Saved data entries
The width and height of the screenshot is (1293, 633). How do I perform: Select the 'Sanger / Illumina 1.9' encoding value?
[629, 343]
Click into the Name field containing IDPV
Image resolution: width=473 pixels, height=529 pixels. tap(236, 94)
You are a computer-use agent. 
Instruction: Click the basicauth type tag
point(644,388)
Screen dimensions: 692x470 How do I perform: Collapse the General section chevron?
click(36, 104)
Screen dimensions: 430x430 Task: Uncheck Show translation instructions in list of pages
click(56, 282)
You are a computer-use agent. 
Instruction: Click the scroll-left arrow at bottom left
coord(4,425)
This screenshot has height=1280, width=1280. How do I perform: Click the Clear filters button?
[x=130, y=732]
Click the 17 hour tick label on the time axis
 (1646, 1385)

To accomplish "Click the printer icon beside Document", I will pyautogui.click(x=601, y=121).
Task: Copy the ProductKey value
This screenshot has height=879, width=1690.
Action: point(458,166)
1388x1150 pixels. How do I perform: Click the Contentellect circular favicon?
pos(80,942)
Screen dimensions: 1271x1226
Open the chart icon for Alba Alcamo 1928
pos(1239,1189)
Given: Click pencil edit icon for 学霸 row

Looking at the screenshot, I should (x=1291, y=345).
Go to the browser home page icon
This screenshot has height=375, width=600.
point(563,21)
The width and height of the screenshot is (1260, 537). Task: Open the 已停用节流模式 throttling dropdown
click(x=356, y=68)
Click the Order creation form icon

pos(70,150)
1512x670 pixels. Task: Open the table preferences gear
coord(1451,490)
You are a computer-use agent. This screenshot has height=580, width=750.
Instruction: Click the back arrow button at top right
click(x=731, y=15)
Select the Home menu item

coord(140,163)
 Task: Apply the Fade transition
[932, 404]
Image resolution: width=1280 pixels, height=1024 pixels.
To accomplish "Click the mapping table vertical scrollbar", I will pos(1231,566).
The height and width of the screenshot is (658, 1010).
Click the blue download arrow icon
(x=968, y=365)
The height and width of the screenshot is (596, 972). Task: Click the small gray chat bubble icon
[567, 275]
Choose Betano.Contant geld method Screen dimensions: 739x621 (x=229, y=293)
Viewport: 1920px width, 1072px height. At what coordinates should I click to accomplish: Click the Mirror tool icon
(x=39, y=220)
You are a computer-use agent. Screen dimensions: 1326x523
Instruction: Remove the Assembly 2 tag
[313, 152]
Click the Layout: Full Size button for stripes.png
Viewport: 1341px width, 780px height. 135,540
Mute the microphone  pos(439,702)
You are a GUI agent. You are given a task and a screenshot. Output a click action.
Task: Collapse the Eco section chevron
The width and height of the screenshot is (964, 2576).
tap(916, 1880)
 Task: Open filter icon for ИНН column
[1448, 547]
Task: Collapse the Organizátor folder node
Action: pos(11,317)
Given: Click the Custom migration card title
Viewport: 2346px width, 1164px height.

*Required action:*
Please set down all of the data above again, matching it exactly.

*Reply:*
The width and height of the screenshot is (1293, 633). How do I perform: Select the 'Sanger / Illumina 1.9' encoding value?
[629, 343]
Click into the Name field containing IDPV
Image resolution: width=473 pixels, height=529 pixels. tap(236, 94)
You are a computer-use agent. 
Instruction: Click the basicauth type tag
point(644,388)
Screen dimensions: 692x470 How do I perform: Collapse the General section chevron?
click(36, 104)
Screen dimensions: 430x430 Task: Uncheck Show translation instructions in list of pages
click(56, 282)
You are a computer-use agent. 
Instruction: Click the scroll-left arrow at bottom left
coord(4,425)
This screenshot has height=1280, width=1280. How do I perform: Click the Clear filters button?
[x=130, y=732]
Click the 17 hour tick label on the time axis
 (1646, 1385)

To accomplish "Click the printer icon beside Document", I will pyautogui.click(x=601, y=121).
Task: Copy the ProductKey value
This screenshot has height=879, width=1690.
Action: point(458,166)
1388x1150 pixels. How do I perform: Click the Contentellect circular favicon?
pos(80,942)
Screen dimensions: 1271x1226
Open the chart icon for Alba Alcamo 1928
pos(1239,1189)
Given: Click pencil edit icon for 学霸 row

Looking at the screenshot, I should (x=1291, y=345).
Go to the browser home page icon
This screenshot has height=375, width=600.
point(563,21)
The width and height of the screenshot is (1260, 537). Task: Open the 已停用节流模式 throttling dropdown
click(x=356, y=68)
Click the Order creation form icon

pos(70,150)
1512x670 pixels. Task: Open the table preferences gear
coord(1451,490)
You are a computer-use agent. This screenshot has height=580, width=750.
Instruction: Click the back arrow button at top right
click(x=731, y=15)
Select the Home menu item

coord(140,163)
 Task: Apply the Fade transition
[932, 404]
Image resolution: width=1280 pixels, height=1024 pixels.
To accomplish "Click the mapping table vertical scrollbar", I will pos(1231,566).
The height and width of the screenshot is (658, 1010).
Click the blue download arrow icon
(x=968, y=365)
The height and width of the screenshot is (596, 972). Task: Click the small gray chat bubble icon
[567, 275]
Choose Betano.Contant geld method Screen dimensions: 739x621 (x=229, y=293)
Viewport: 1920px width, 1072px height. At what coordinates should I click to accomplish: Click the Mirror tool icon
(x=39, y=220)
You are a computer-use agent. Screen dimensions: 1326x523
Instruction: Remove the Assembly 2 tag
[313, 152]
Click the Layout: Full Size button for stripes.png
Viewport: 1341px width, 780px height. 135,540
Mute the microphone  pos(439,702)
You are a GUI agent. You are given a task and a screenshot. Output a click action.
Task: Collapse the Eco section chevron
The width and height of the screenshot is (964, 2576).
tap(916, 1880)
 Task: Open filter icon for ИНН column
[1448, 547]
Task: Collapse the Organizátor folder node
Action: pos(11,317)
Given: Click the Custom migration card title
Viewport: 2346px width, 1164px height.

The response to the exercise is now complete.